(Data records)
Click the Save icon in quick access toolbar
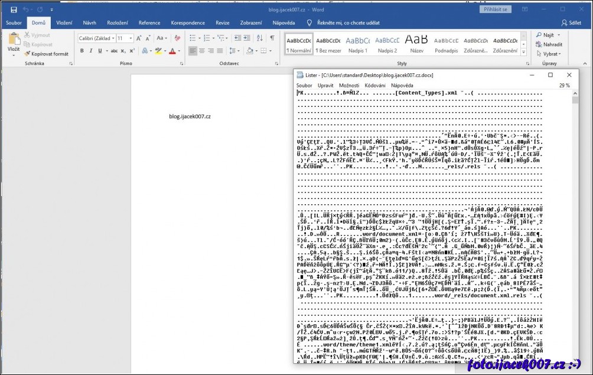Image resolution: width=593 pixels, height=375 pixels. tap(14, 9)
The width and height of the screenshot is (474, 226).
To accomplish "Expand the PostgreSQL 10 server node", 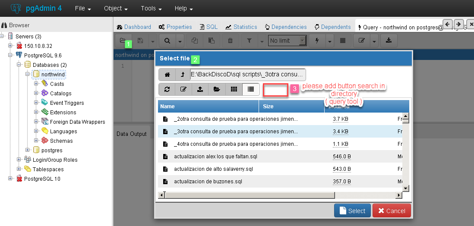I will point(10,179).
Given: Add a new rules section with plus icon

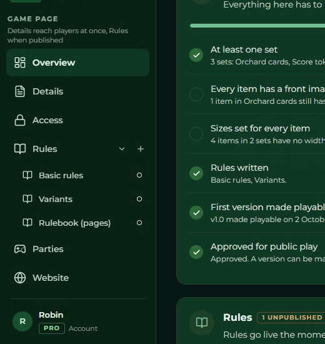Looking at the screenshot, I should [x=141, y=149].
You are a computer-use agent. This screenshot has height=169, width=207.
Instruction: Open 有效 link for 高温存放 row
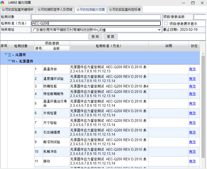[192, 69]
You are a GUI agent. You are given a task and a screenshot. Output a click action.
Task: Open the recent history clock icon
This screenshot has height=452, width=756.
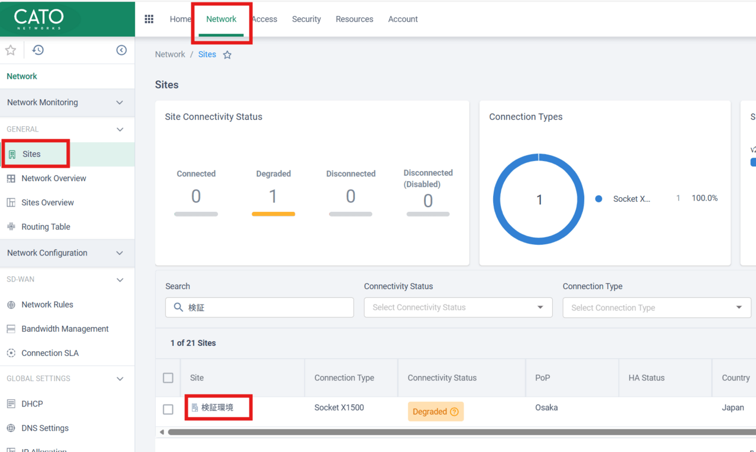38,50
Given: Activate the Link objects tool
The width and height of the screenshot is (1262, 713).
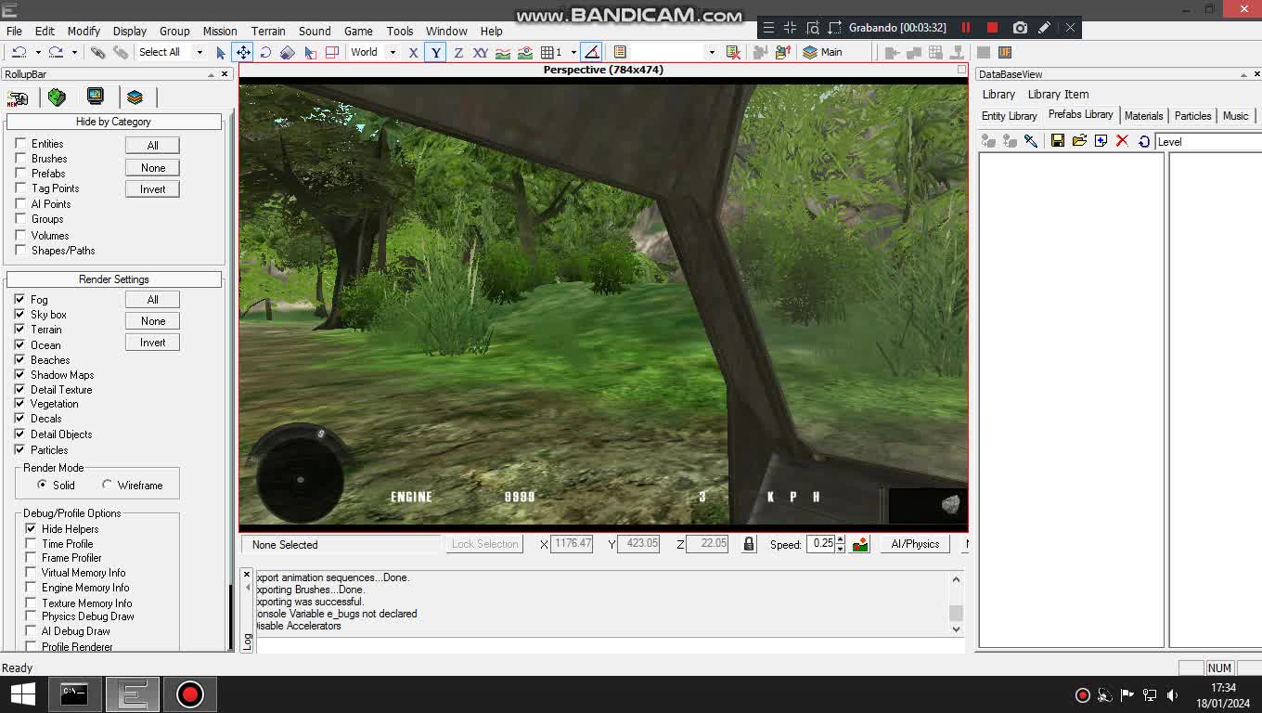Looking at the screenshot, I should tap(310, 53).
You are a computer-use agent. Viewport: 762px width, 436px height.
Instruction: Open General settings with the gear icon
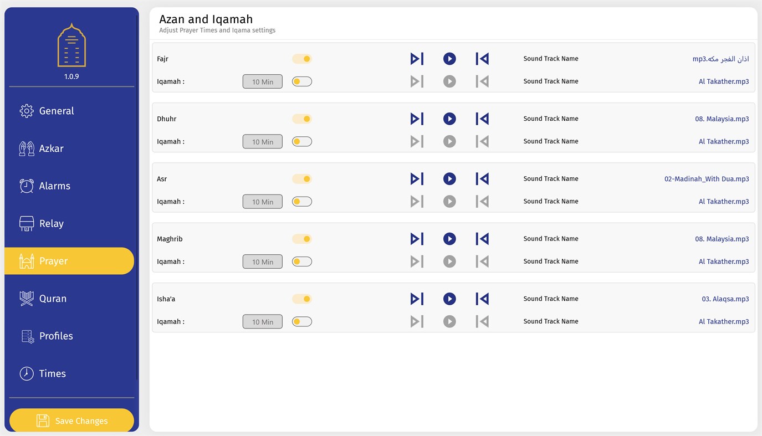[x=27, y=111]
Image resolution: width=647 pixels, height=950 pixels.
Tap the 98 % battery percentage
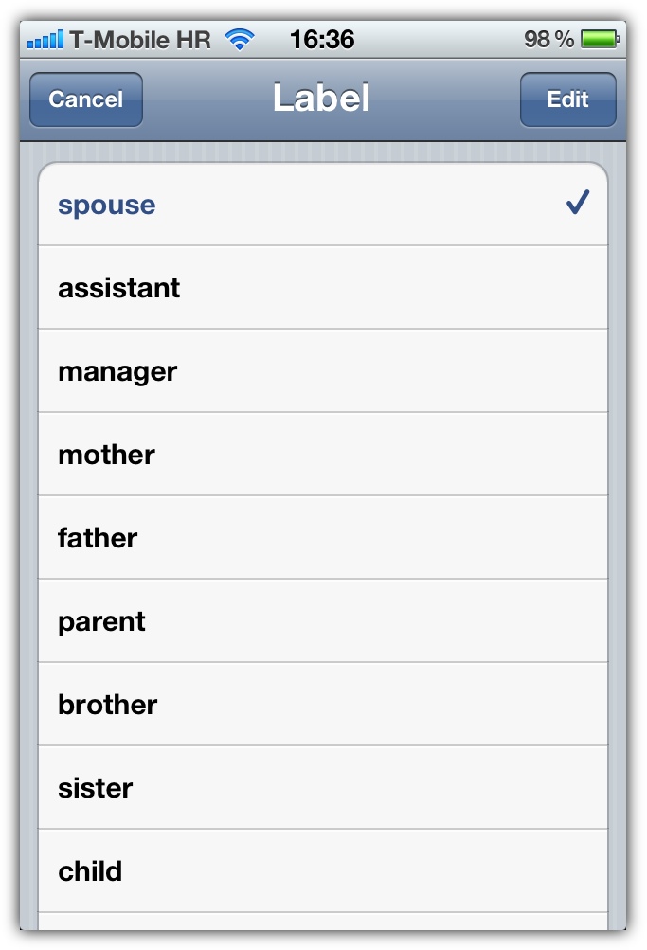pyautogui.click(x=548, y=40)
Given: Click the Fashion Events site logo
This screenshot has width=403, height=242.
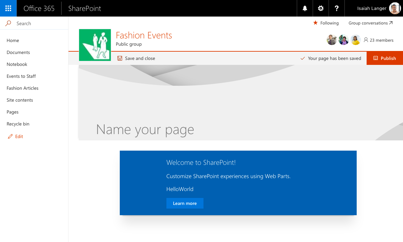Looking at the screenshot, I should (x=95, y=45).
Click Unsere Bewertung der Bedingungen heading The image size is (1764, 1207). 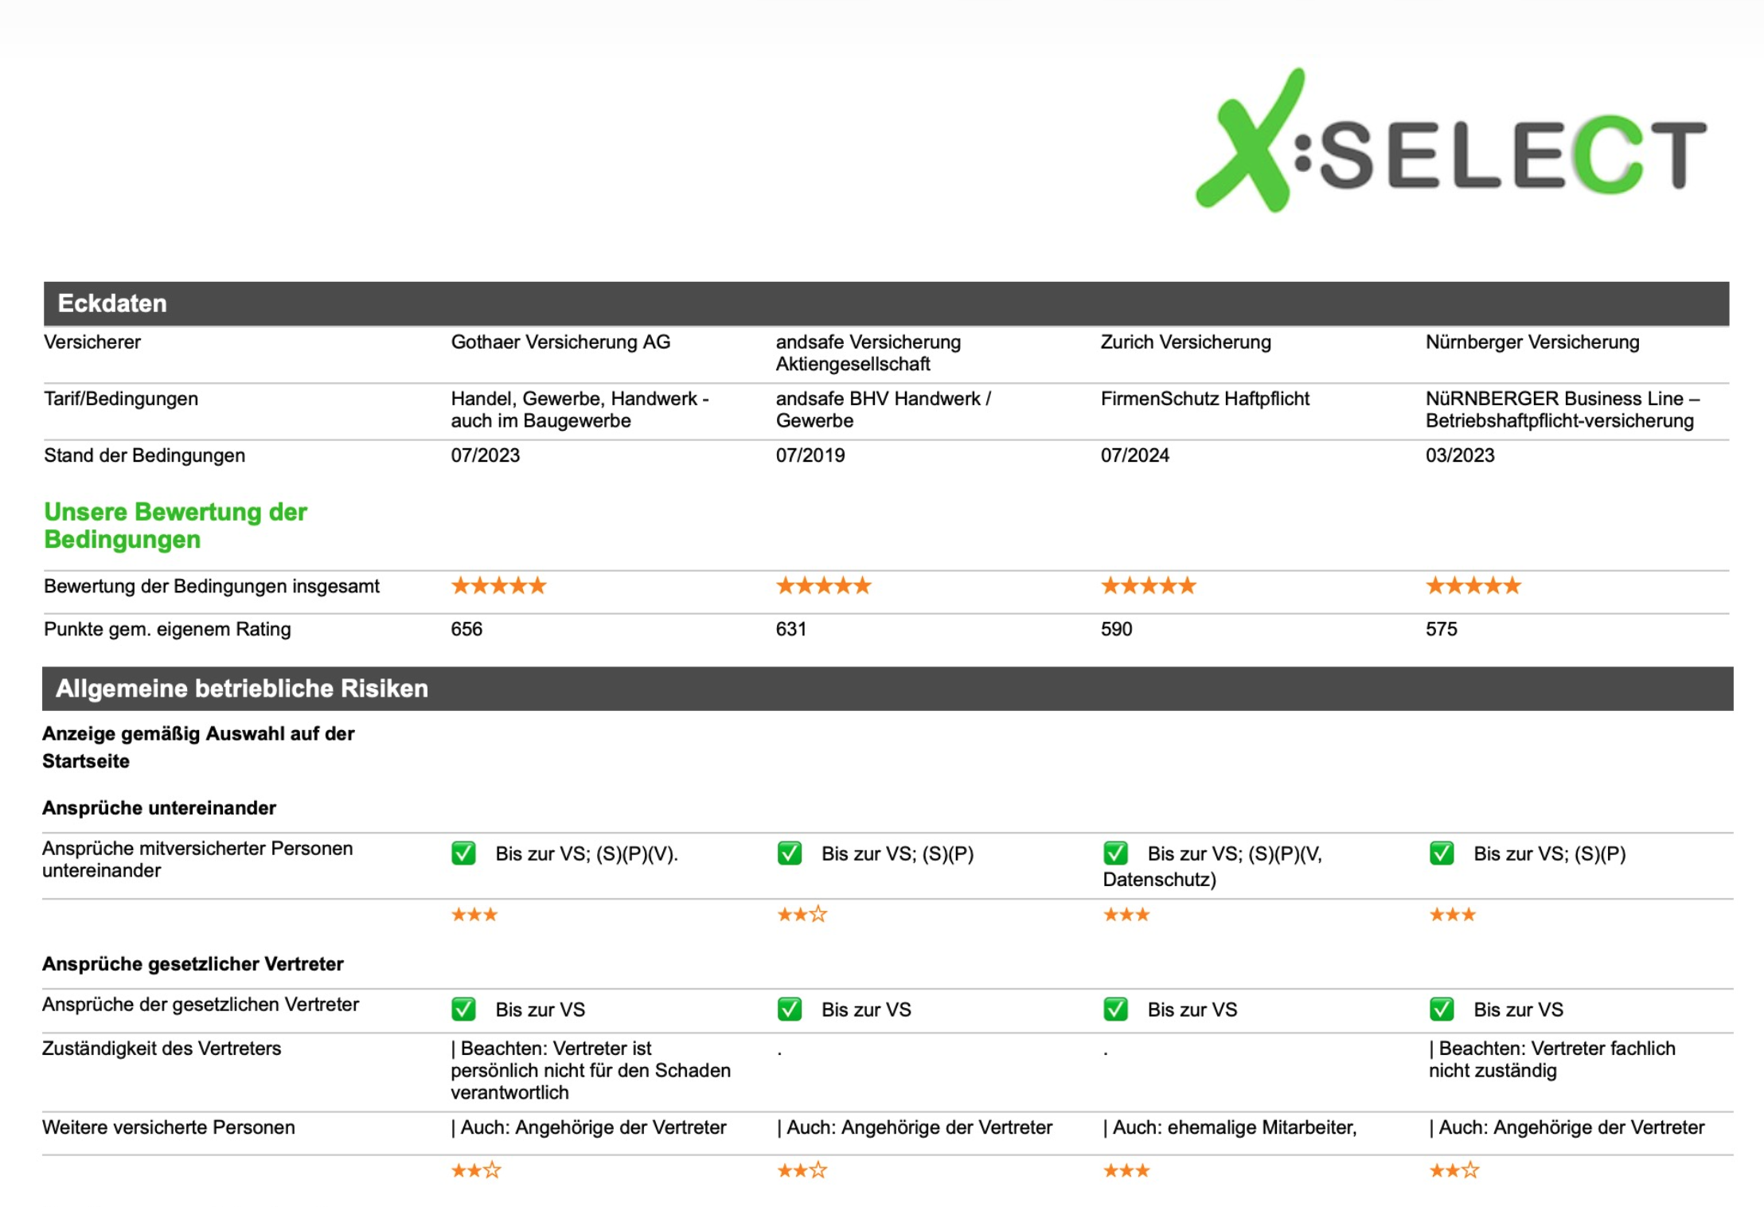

● **REQUIRED ACTION**
Your task is to copy only the lines above starting at the one containing "You are a computer-use agent. Viewport: 762px" and ending at the one containing "Given: Click the Fashion Events site logo". Copy them exactly, both ends included, and omit the pictures.

● **RESPONSE AREA**
You are a computer-use agent. Viewport: 762px width, 436px height.
Instruction: Open General settings with the gear icon
[x=27, y=111]
Image resolution: width=647 pixels, height=950 pixels.
Tap the 98 % battery percentage
pyautogui.click(x=548, y=40)
Given: Click the Fashion Events site logo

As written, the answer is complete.